Exercise task:
Lay out the material as a two-column CSV with the headers instruction and response, beginning at the line that contains "Where should I click to: Choose" and running through the end of the material. Give each request and its answer one row, with each value in a single quoted field and any line breaks replaced by spaces.

===== Data to use =====

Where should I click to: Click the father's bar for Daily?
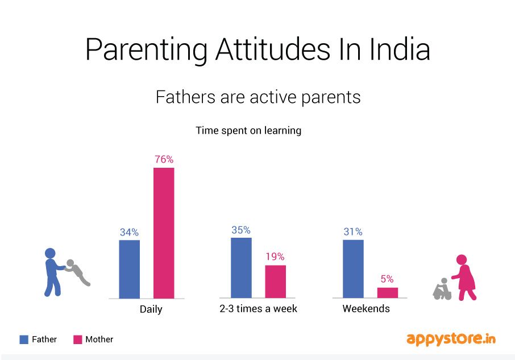tap(129, 269)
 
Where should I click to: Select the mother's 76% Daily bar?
tap(164, 233)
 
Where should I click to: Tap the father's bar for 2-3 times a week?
tap(241, 267)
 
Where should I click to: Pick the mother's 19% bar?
tap(276, 282)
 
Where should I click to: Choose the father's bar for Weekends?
tap(353, 268)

=====

In response:
instruction,response
"Where should I click to: Choose the father's bar for Weekends?","tap(353, 268)"